Okuma Metni:
----
Küresel Isınmanın Arıcılık Sektörüne Etkileri ve Alınabilecek Önlemler

Arıcılar , küresel ısınma nedeniyle zaman zaman ciddi tehlikelerle karşı karşıya kalıyor. Sizde bir arıcı olarak iklim değişikliğinin tehlikelerine karşı neler yapabileceğinizi öğrenmek istiyorsanız. Bu makaleyi sonuna kadar okumanızı şiddetle tavsiye ederiz.

Küresel Isınmanın Arıcılık Sektörüne Etkileri ve Alınabilecek Önlemler
Küresel ısınma ve arıcılık

Küresel Isınma nedir ?

Küresel Isınma, daha çok insanoğlunun faaliyetleri sonucunda  , atmosferdeki sera gazlarının yoğunluğunun artmasına bağlı olarak ,  dünyadaki ortalama sıcaklığın giderek yükselmesinin  yarattığı  iklim değişikliğidir. 

Esasen , atmosferdeki sera gazları dediğimiz (karbondioksit, metan, azot oksit ve su buharı) dünyamızın yaşanabilir sıcaklığa sahip olması için gereklidir. Lakin , atmosferdeki bu gazlar , güneşten gelen ışınların dünyaya çartptıktan sonra tamamen geri yansımasını önleyip , geri yansıtır ve dünyamız ısınır. Ancak , bu gazlardaki anormal artış,  bu sefer daha çok havanın ısınmasını sağlar ve  sera etkisi meydana gelir.  Bu durumda dünyadaki doğal döngüyü bozar.

Dünyadaki  insan nüfusunun sürekli çoğalması , buna bağlı olarak tüketimin ve endüstriyel üretimin artması; fosil yakıtların kullanılması, ormansızlaşma gibi nedenlerle sera etkisi giderek artış gösteriyor. 

küresel ısınma

Küresel Isınmanın Muhtemel  Sonuçları Neler  Olabilir ?
----
Veri Alıntıları:

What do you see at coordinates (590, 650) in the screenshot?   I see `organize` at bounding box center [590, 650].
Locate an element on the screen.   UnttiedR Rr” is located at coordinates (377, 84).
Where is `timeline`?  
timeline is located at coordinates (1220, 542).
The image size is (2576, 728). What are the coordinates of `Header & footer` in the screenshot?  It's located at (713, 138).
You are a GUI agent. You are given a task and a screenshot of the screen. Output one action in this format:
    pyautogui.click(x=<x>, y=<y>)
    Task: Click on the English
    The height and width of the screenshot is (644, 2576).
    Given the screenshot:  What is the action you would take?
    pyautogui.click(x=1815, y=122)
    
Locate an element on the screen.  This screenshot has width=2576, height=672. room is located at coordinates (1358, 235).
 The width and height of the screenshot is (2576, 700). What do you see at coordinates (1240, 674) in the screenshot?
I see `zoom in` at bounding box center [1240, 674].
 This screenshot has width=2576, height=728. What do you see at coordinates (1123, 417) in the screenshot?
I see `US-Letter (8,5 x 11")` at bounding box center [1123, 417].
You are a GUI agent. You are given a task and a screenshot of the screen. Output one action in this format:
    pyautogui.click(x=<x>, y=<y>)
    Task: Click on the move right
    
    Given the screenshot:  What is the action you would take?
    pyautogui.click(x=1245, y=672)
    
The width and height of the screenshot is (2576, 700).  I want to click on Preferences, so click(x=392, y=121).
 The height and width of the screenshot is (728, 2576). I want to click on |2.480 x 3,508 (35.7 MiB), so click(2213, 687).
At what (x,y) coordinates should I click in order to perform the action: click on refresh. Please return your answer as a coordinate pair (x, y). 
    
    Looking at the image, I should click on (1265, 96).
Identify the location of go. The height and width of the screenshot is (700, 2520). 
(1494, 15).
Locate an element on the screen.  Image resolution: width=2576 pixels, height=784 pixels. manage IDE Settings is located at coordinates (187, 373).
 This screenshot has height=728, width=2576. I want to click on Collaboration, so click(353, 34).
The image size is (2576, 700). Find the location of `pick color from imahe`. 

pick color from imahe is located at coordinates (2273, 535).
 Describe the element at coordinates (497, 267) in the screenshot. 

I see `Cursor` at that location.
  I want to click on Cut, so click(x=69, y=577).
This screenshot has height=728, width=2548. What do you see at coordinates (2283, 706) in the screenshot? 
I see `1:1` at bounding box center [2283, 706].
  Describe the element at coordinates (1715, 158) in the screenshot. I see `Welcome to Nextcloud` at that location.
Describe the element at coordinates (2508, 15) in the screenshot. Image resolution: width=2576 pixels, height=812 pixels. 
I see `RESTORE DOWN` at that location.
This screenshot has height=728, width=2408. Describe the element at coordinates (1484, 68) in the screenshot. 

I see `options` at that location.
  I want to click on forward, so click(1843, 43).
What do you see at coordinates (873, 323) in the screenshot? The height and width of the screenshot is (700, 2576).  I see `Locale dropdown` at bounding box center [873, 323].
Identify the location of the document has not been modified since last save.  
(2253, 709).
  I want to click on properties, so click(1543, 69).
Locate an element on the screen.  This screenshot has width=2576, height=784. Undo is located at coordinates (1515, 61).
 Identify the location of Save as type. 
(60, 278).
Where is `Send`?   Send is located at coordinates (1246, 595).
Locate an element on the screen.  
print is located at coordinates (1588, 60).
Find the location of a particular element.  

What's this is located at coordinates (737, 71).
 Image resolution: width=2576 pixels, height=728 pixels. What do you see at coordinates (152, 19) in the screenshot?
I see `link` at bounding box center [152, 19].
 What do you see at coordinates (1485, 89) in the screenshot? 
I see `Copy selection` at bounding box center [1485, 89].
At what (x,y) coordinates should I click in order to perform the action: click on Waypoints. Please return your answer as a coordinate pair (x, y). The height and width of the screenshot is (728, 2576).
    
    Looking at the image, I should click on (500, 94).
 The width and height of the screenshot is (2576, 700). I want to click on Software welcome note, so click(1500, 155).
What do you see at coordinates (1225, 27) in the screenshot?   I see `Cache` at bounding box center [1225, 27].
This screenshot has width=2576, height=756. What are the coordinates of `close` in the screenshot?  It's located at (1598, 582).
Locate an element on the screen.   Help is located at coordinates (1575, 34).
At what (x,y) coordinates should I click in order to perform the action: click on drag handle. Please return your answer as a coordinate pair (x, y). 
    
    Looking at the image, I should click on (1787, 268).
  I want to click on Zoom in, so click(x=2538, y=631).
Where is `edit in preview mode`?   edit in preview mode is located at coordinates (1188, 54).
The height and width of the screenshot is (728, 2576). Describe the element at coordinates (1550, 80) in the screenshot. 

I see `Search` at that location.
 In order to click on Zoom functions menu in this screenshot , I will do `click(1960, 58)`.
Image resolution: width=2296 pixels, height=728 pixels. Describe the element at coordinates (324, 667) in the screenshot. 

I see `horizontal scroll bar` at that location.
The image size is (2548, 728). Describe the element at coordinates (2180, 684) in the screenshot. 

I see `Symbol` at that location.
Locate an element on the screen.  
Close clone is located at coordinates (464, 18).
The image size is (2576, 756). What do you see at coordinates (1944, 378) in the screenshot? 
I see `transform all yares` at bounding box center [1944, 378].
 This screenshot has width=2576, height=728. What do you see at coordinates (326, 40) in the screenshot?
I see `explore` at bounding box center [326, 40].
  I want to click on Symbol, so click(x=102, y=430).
----
Yapılacak Görevler:
1. Küresel ısınma ve arıcılık metnine göre aşağıdaki soruları yanıtlayın.
(a) Küresel ısınma daha çok neyin sonucunda ortaya çıkan bir iklim değişikliği olarak tanımlanıyor?
(b) Parantez içinde hangi sera gazları sayılıyor?
(c) Sera etkisinin giderek artmasının nedenleri olarak neler gösteriliyor?
2. Küresel ısınma ve arıcılık metnini kaldığı yerden sürdürün.

Sonuçlar:
1.
(a) Daha çok insanoğlunun faaliyetleri sonucunda, atmosferdeki sera gazlarının yoğunluğunun artmasına bağlı olarak dünyadaki ortalama sıcaklığın giderek yükselmesinin yarattığı bir iklim değişikliği olarak tanımlanıyor.
(b) Karbondioksit, metan, azot oksit ve su buharı sayılıyor.
(c) İnsan nüfusunun sürekli çoğalması, buna bağlı olarak tüketimin ve endüstriyel üretimin artması, fosil yakıtların kullanılması ve ormansızlaşma gösteriliyor.

2.
  1. Buzullar gittikçe daha hızlı erimeye devam edebilir. Bu da kıyı kesimlerin sular altında kalmasına neden olabilir.
  2. Özellikle kıyı kesimlerinde toprak kaymaları artar.
  3. Kutupların erimesi, okyanuslardaki suyun  yükselmesine yol açar.
  4. Kuraklık ve çölleşme baş gösterirken bir taraftan da kasırgalar ve seller meydana gelir.
  5. Mevsimlerin dengesi bozulur. Kış ayları sıcak geçebilir. İlkbahar daha erken, sonbahar ise geç gelebilir.
  6. Hayvanların göç takvimleri karışır. Hava durumlarını kestiremeyen hayvanlar göç zamanlarını hesaplamakta zorlanabilir. Bu da canlı türlerini yok olma tehlikesi ile karşı karşıya getirecektir.
  7. Sıcaklıklarda artış, su kaynaklarının azalmasına sebep olur. Su kaynakları hızlı bir şekilde azalmaya ve kurumaya başlar.
  8. Sıcaklık artışları büyük çaplı yangınlara neden olabilir.
  9. İklim değişiklikleri insan sağlığını doğrudan etkiler. Solunum, kalp, alerji gibi birçok farklı hastalıkta artışlar gözlemlenebilir.(Kaynak)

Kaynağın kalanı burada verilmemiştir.